Asset quality remained resilient with Non-Performing Loans (NPL) below the maximum regulatory threshold of 5% despite a significant reduction in the loan book, arising from the replacement of state government loans with federal government bonds. We also maintained a very liquid balance sheet position despite the implementation of the Treasury Single Account (TSA) by the FGN. This outcome reflects some initial progress with the retail funding strategy and further supports the material investments that we are making in this area.
- Net interest income declined by 8.1% N39.5 billion (FY 2014: N43.0 billion) driven by an 18.5% increase in interest expense resulting in a 630 basis points reduction in net interest margin to 48.9%;
- Non-interest income grew by 13.7% to N29.3 billion (FY 2014: N25.7 billion) largely due to a 57.4% increase in trading income;
- Net operating income declined marginally by 1.1% to N60.7 billion (FY 2014: N61.4 billion) arising from a 10.3% increase in impairment charge to N8.2 billion;
- Operating expenses decreased by 1.9% to N49.7 billion (FY 2014: N50.6 billion) driven by improvements in operating efficiency;
- Profit before tax rose by 2.5% to N11.0 billion, while profit after tax rose by 14.3% to N10.3 billion due to a higher retention of organic capital compared to the previous period.

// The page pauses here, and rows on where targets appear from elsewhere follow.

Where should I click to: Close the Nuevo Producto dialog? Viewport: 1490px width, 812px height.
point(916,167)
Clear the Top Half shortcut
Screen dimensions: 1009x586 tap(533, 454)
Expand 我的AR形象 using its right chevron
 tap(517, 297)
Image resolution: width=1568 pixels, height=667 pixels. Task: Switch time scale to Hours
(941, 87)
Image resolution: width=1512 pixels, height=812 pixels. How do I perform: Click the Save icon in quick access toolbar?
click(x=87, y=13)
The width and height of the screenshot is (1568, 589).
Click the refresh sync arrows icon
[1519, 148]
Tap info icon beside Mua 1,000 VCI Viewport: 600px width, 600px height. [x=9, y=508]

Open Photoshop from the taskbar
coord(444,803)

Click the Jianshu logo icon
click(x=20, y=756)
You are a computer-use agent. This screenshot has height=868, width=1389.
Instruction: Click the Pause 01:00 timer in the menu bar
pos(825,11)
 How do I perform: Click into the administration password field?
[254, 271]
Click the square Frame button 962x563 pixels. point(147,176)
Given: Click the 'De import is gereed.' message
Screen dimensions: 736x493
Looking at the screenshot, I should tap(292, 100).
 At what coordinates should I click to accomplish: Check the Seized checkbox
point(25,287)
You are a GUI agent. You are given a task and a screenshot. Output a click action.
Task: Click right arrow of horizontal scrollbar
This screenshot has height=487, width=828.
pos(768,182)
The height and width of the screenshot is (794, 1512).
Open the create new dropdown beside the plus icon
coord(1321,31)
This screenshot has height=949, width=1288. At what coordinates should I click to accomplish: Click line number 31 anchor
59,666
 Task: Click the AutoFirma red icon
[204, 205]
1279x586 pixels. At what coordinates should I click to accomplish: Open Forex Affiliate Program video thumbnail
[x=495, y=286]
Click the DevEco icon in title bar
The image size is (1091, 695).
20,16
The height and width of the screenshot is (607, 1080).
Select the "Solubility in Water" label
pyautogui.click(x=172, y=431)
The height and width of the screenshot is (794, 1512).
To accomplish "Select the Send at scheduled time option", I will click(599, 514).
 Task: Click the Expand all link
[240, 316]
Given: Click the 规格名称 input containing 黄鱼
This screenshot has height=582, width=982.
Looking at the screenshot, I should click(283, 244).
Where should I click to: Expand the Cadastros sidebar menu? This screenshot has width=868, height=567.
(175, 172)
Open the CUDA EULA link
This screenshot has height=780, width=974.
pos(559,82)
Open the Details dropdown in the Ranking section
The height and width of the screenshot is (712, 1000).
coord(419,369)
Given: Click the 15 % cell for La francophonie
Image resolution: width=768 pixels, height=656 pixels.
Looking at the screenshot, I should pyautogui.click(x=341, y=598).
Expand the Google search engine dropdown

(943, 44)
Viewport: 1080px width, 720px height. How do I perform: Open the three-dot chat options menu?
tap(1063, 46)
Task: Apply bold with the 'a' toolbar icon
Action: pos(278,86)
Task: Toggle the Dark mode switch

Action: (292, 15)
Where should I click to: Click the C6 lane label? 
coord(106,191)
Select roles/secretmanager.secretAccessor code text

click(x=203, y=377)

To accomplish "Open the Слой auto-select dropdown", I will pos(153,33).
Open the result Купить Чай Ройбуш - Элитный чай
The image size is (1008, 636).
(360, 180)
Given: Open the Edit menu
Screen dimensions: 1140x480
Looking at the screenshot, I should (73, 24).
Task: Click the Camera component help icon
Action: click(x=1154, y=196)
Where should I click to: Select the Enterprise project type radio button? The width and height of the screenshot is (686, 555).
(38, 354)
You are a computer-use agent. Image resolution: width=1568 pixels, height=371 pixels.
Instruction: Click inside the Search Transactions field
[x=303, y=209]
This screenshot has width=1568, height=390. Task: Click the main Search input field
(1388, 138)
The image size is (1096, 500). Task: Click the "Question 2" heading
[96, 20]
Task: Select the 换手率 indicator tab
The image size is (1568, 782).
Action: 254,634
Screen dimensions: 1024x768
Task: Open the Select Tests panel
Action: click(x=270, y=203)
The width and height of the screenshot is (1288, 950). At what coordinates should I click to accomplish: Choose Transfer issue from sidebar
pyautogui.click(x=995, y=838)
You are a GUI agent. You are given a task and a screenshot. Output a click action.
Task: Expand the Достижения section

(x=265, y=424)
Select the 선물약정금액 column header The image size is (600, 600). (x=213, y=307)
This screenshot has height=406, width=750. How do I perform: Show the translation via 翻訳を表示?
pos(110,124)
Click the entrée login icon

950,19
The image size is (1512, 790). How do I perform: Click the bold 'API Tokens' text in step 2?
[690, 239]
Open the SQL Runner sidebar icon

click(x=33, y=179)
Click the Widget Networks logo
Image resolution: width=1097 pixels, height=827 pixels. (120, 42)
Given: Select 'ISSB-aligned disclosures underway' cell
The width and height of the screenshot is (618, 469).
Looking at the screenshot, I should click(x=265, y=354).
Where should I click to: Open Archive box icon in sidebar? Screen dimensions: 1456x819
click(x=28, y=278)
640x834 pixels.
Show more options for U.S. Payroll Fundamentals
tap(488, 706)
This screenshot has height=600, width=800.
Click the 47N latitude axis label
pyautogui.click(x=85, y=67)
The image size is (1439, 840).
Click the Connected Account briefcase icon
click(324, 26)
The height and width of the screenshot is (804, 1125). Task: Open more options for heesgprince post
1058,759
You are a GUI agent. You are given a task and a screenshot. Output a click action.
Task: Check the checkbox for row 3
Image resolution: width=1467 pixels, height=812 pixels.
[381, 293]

Statement of Financial Position
- Net loans & advances decreased by 8.8% to N338.7 billion (Dec. 2014: N371.2 billion) driven primarily by the liquidation of State Government loans;
- Customer deposits decreased by 9.9% to N590.9 billion (Dec. 2014: N655.9 billion) resulting from the implementation of the Treasury Single Account (TSA) policy and the strategic focus on funding cost optimization;
- Shareholders’ funds increased by 12.8% to N95.6 billion (Dec. 2014: N84.7 billion) arising from organic profit accretion;
- Overall,total assets excluding contingent liabilities decreased by 3.0% to N799.5 billion (Dec. 2014: N824.5 billion).
|Indicator||FY 2015||FY 2014|
|Pre Tax Return on Average Equity||12.2%||16.6%|
|Post Tax Return on Average Equity||11.4%||13.9%|
|Return of Average Assets||1.4%||1.4%|
|Earnings per Share||36K||42K|
|Yield on Earning Assets||13.7%||12.7%|
|Cost of Funds||6.6%||5.7%|
|Non-performing Loan Ratio||4.8%||3.1%|
|Capital Adequacy Ratio (Basel 2)||17.5%||14.0%|
|Loan to Deposit Ratio (Net)||57.3%||56.6%|
Commenting on the outlook for the 2016, Yemi Adeola observed as follows:
We are of the view that the current macro-economic challenges present their own opportunities for agile and dynamic operators. We recognize that re-structuring of the sort that the current Federal Administration is pursuing takes time but like many other Nigerian businesses, we view the pursuit of economic self-reliance as commendable. Consequently, we remain optimistic about the future but are not under any illusion that the near term operating environment would be more favorable as we expect some policy volatility in the course of the year. There is clearly ‘a new normal’ and the future will belong to those who can develop new competencies even while retaining the core strengths that have led them to success in the past. Our desire is to make Sterling Bank one of those.